El segundo ángel derramó su copa en el mar, y se convirtió en sangre como de muerto; y murió todo ser viviente que había en el mar.

El tercer ángel derramó su copa en los ríos y en las fuentes de las aguas, y se convirtieron en sangre. Oí al ángel de las aguas, que decía: «Justo eres Tú, el que eres, y el que eras, oh Santo, porque has juzgado estas cosas; pues ellos derramaron sangre de santos y profetas y Tú les has dado a beber sangre. Se lo merecen». También oí al altar, que decía: «Sí, oh Señor Dios Todopoderoso, verdaderos y justos son Tus juicios».

El cuarto ángel derramó su copa sobre el sol. Y al sol se le permitió quemar a los hombres con fuego. Y los hombres fueron quemados con el intenso calor. Blasfemaron el nombre de Dios que tiene poder sobre estas plagas, y no se arrepintieron para darle gloria a Él.

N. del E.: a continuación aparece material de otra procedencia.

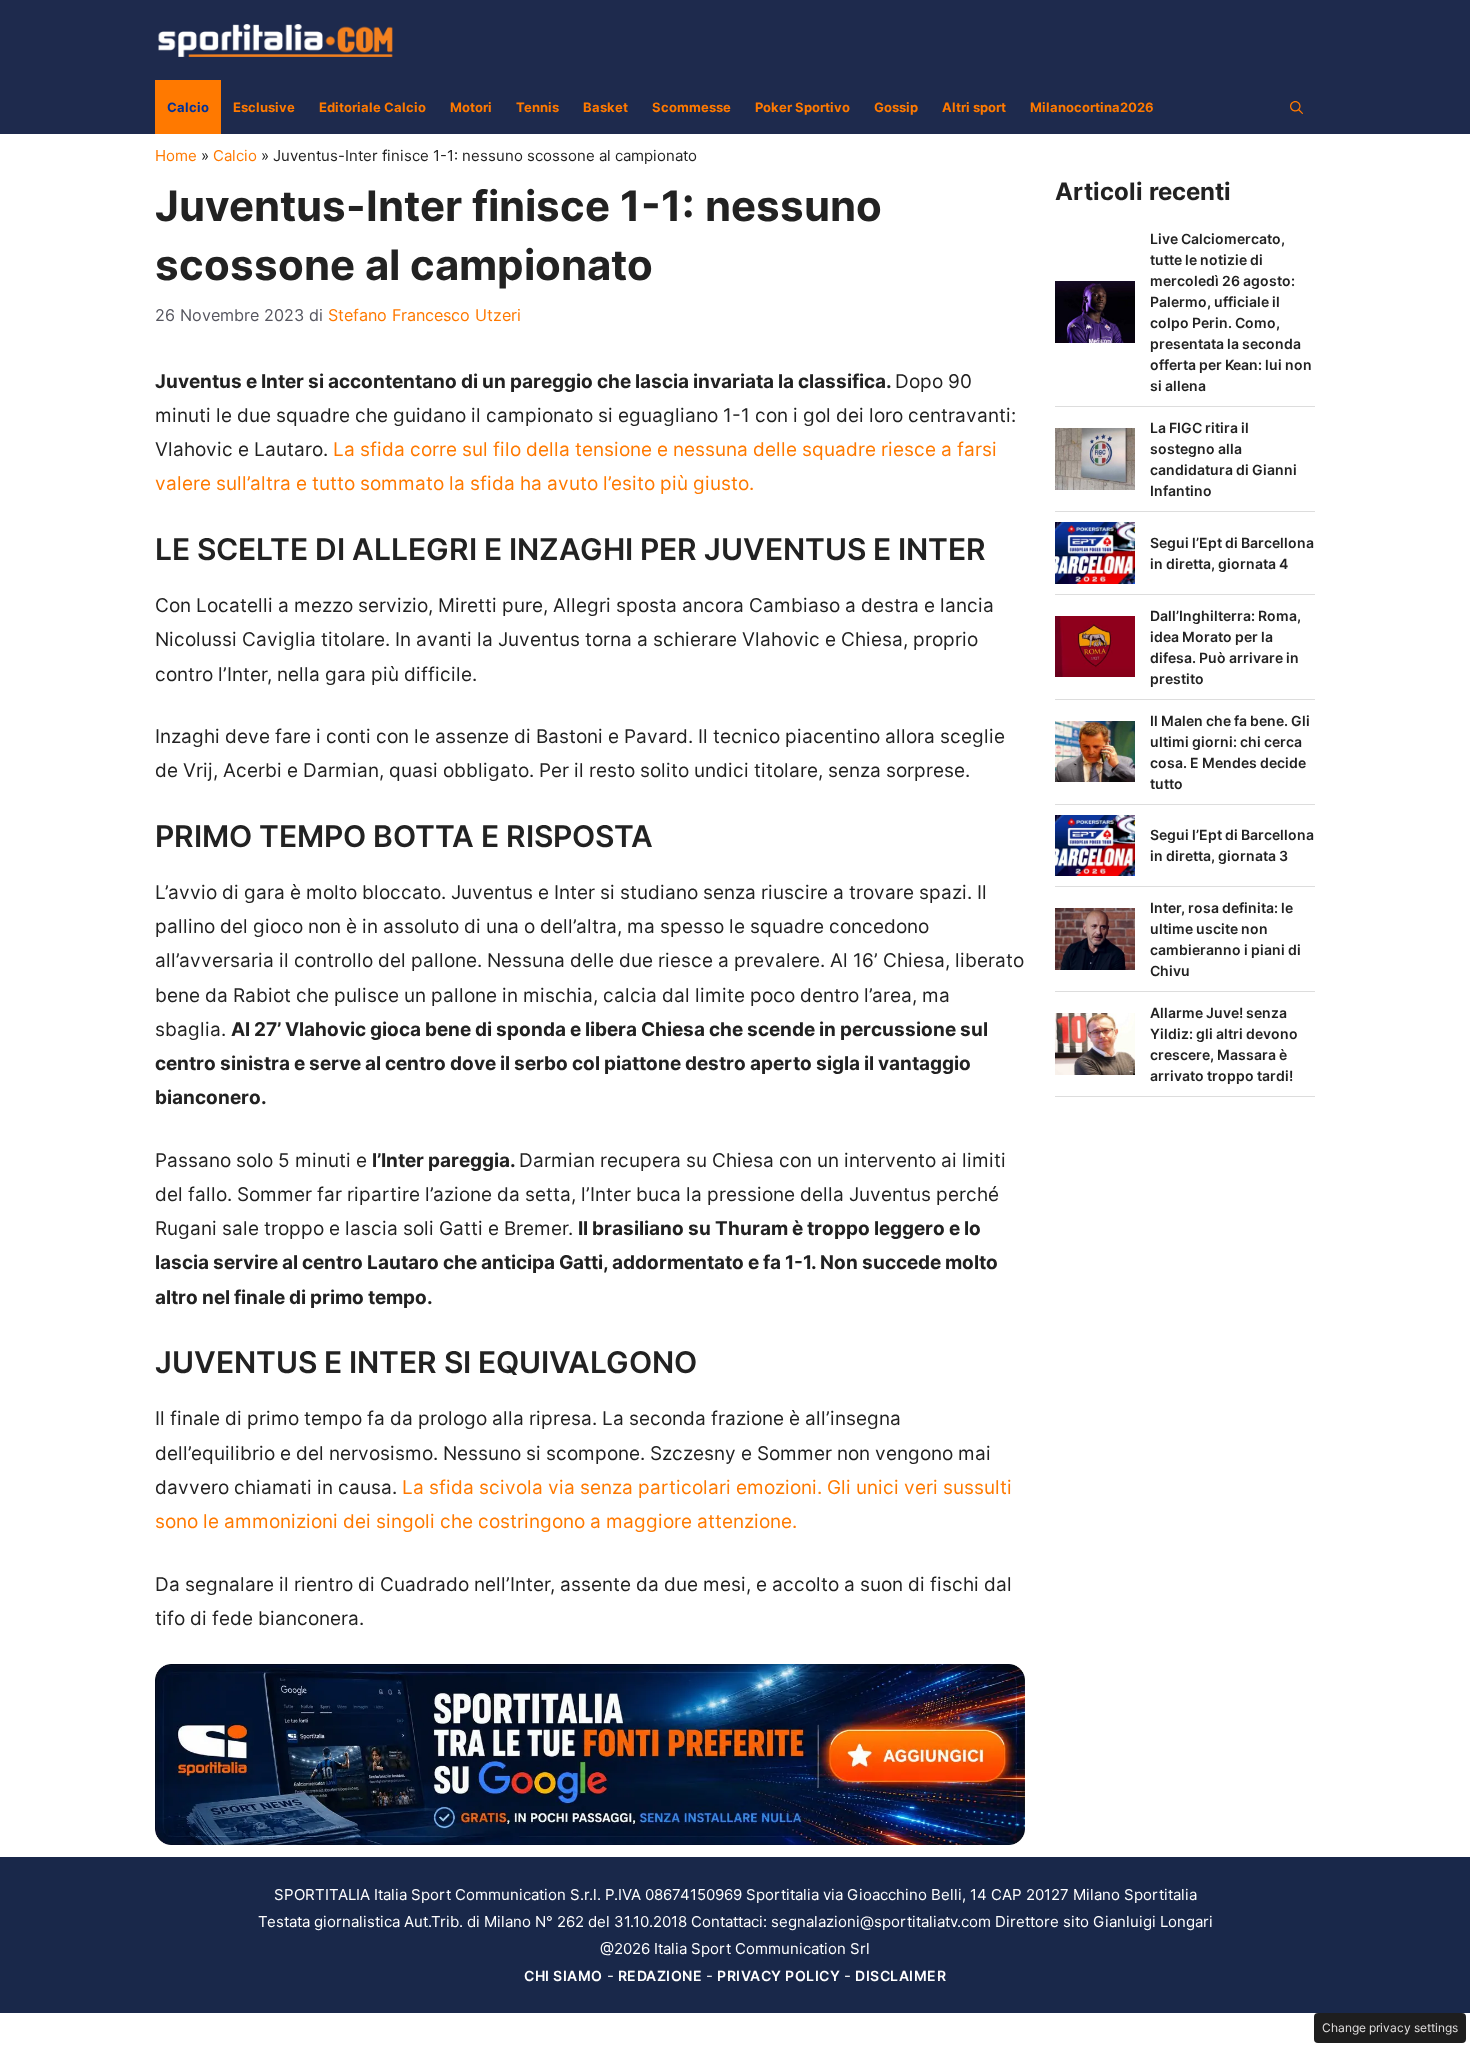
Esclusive (264, 107)
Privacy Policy (778, 1975)
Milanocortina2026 (1092, 107)
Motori (471, 107)
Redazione (660, 1975)
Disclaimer (900, 1975)
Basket (605, 107)
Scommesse (691, 107)
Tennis (537, 107)
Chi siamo (563, 1975)
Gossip (896, 107)
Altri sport (974, 107)
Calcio (188, 107)
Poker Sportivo (802, 107)
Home (176, 155)
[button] (1296, 107)
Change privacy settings (1390, 2027)
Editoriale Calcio (372, 107)
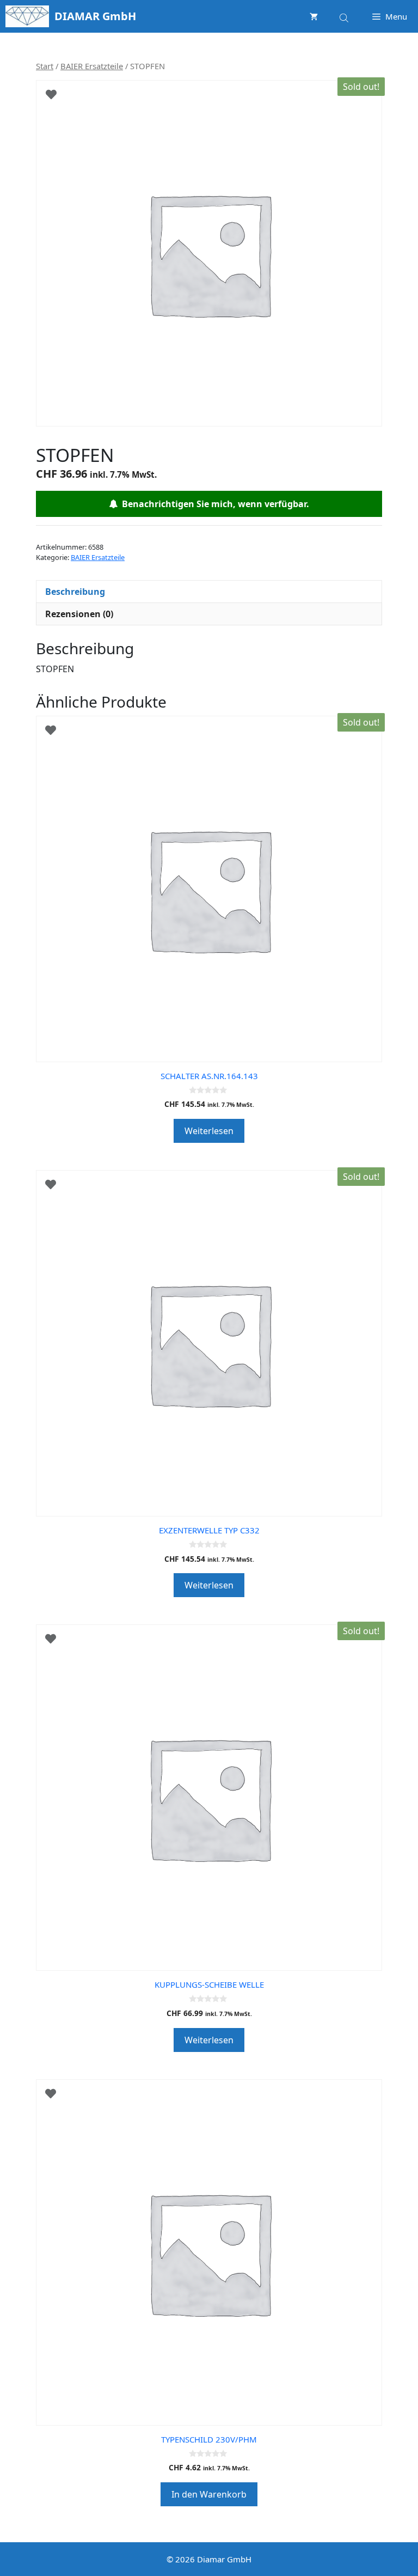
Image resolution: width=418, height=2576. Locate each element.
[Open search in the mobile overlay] (345, 16)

10 El quinto ángel derramó su copa sobre el trono de la bestia, y su reino se quedó en tinieblas; y todos se mordían la lengua de dolor. 11 Blasfemaron contra el Dios del cielo por causa de sus dolores y de sus llagas, y no se arrepintieron de sus obras.

12 El sexto ángel derramó su copa sobre el gran Río Éufrates; y sus aguas se secaron para que fuera preparado el camino para los reyes del oriente. 13 Y vi salir de la boca del dragón, de la boca de la bestia, y de la boca del falso profeta, a tres espíritus inmundos semejantes a ranas. 14 Pues son espíritus de demonios que hacen señales, los cuales van a los reyes de todo el mundo, a reunirlos para la batalla del gran día del Dios Todopoderoso.

15 «¡Estén alerta! Vengo como ladrón. Bienaventurado el que vela y guarda sus ropas, no sea que ande desnudo y vean su vergüenza». 16 Entonces los reunieron en el lugar que en hebreo se llama Armagedón.

17 El séptimo ángel derramó su copa en el aire. Una gran voz salió del templo, del trono, que decía: «Hecho está». 18 Y hubo relámpagos, voces, y truenos. Hubo un gran terremoto tal como no lo había habido desde que el hombre está sobre la tierra; fue tan grande y poderoso el terremoto. 19 La gran ciudad quedó dividida en tres partes, y las ciudades de las naciones cayeron. Y la gran Babilonia fue recordada delante de Dios para darle la copa del vino del furor de Su ira. 20 Entonces toda isla huyó y los montes no fueron hallados. 21 Enormes granizos, como de 45 kilos cada uno, cayeron* sobre los hombres. Y los hombres blasfemaron contra Dios por la plaga del granizo, porque esa plaga fue* sumamente grande.